[Item-finding records]
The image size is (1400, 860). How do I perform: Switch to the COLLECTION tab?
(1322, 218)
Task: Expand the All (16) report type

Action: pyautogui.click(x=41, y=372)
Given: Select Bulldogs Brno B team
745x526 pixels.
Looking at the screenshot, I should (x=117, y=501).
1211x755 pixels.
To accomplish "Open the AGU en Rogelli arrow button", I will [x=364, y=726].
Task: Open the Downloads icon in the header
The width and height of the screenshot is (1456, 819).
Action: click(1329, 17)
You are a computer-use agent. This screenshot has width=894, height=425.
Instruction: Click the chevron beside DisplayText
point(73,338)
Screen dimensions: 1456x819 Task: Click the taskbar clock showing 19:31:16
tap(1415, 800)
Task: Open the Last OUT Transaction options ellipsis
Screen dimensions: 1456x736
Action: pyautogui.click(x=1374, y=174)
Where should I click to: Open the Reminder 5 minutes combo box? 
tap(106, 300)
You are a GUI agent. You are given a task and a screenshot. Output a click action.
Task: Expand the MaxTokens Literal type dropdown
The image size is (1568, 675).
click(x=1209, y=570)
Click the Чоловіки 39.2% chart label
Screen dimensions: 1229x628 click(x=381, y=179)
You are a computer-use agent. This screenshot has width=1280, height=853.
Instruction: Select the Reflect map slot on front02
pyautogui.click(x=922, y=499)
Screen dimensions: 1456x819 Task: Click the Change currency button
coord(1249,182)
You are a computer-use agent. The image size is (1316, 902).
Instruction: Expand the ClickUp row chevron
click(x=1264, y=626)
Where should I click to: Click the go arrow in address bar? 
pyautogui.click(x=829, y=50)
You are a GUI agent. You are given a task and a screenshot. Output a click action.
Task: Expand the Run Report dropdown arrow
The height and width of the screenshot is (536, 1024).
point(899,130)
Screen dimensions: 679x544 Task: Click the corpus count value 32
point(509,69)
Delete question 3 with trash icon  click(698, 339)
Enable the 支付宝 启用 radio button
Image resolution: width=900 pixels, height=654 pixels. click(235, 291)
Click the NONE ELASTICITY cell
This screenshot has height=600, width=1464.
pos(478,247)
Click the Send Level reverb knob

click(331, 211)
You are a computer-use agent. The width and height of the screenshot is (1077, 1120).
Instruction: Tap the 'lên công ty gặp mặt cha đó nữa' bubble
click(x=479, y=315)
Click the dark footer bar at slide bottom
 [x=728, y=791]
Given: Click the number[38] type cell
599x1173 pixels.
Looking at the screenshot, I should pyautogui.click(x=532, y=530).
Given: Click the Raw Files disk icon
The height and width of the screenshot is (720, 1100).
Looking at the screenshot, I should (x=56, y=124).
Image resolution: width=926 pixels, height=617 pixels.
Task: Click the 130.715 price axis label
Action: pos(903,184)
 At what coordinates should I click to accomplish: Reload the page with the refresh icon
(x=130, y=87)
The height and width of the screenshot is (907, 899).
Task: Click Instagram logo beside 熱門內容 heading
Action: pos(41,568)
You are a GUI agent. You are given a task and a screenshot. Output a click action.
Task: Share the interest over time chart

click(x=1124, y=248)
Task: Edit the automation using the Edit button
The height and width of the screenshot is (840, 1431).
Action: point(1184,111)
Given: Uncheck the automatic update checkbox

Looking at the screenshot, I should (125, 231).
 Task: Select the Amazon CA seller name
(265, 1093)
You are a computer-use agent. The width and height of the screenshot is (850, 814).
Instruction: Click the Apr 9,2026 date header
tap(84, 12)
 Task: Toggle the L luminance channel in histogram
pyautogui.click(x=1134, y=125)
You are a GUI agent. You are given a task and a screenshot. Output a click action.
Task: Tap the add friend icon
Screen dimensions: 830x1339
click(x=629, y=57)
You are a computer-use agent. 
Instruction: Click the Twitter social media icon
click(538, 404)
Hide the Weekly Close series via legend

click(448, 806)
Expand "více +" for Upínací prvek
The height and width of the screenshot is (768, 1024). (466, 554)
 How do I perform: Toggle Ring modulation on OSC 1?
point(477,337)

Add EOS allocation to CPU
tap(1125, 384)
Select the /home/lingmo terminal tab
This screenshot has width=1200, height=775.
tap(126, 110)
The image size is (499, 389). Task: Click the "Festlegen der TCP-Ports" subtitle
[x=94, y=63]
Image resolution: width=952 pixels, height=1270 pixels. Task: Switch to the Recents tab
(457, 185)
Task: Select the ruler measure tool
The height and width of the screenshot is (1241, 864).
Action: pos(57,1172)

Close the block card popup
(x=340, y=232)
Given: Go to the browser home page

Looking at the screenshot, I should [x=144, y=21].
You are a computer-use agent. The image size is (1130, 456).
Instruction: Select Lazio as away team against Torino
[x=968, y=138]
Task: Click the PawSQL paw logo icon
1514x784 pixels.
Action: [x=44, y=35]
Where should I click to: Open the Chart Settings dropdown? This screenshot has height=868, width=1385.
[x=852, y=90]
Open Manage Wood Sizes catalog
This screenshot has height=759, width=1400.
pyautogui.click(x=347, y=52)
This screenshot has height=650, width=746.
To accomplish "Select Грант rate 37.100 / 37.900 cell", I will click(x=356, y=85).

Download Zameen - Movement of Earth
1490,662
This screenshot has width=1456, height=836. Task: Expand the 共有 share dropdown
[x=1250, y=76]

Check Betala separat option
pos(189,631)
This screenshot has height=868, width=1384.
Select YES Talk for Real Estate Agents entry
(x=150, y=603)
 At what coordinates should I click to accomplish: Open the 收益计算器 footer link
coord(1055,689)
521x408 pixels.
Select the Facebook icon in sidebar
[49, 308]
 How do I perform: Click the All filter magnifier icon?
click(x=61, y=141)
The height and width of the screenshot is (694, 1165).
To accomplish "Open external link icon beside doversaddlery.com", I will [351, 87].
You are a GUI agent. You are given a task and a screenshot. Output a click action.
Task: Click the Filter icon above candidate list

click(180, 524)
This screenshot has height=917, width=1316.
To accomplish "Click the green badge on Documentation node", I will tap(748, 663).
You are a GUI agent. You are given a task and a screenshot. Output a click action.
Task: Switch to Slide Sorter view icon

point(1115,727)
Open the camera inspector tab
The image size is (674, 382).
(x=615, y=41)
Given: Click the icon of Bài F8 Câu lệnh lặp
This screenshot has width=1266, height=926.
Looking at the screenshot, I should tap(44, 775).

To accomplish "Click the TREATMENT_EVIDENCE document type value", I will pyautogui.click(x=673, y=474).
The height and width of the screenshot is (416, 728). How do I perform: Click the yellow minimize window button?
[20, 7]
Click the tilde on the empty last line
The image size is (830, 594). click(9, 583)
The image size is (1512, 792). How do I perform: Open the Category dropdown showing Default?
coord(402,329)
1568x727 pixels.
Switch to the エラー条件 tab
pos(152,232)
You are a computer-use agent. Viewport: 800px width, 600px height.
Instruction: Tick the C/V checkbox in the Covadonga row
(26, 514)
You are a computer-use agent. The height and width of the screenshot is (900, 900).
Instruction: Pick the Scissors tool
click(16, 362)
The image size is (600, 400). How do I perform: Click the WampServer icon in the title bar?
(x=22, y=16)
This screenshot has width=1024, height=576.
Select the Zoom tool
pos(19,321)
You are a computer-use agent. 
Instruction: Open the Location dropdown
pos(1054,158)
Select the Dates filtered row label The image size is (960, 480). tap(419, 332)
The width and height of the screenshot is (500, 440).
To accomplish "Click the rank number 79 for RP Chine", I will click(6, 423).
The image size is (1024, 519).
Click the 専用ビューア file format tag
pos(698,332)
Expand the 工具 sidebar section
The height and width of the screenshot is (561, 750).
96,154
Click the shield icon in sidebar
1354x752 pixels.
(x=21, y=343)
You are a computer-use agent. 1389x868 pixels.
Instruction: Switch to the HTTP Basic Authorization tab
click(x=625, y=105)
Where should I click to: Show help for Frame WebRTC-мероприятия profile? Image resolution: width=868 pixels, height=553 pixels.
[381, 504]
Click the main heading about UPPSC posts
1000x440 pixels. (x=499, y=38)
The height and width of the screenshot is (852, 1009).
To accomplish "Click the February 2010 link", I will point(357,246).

Required task: Reproduce the lines between the one containing "This screenshot has height=868, width=1384." and the one containing "click(x=61, y=141)", inclusive, with no changes.

Final answer:
This screenshot has height=868, width=1384.
Select YES Talk for Real Estate Agents entry
(x=150, y=603)
 At what coordinates should I click to accomplish: Open the 收益计算器 footer link
coord(1055,689)
521x408 pixels.
Select the Facebook icon in sidebar
[49, 308]
 How do I perform: Click the All filter magnifier icon?
click(x=61, y=141)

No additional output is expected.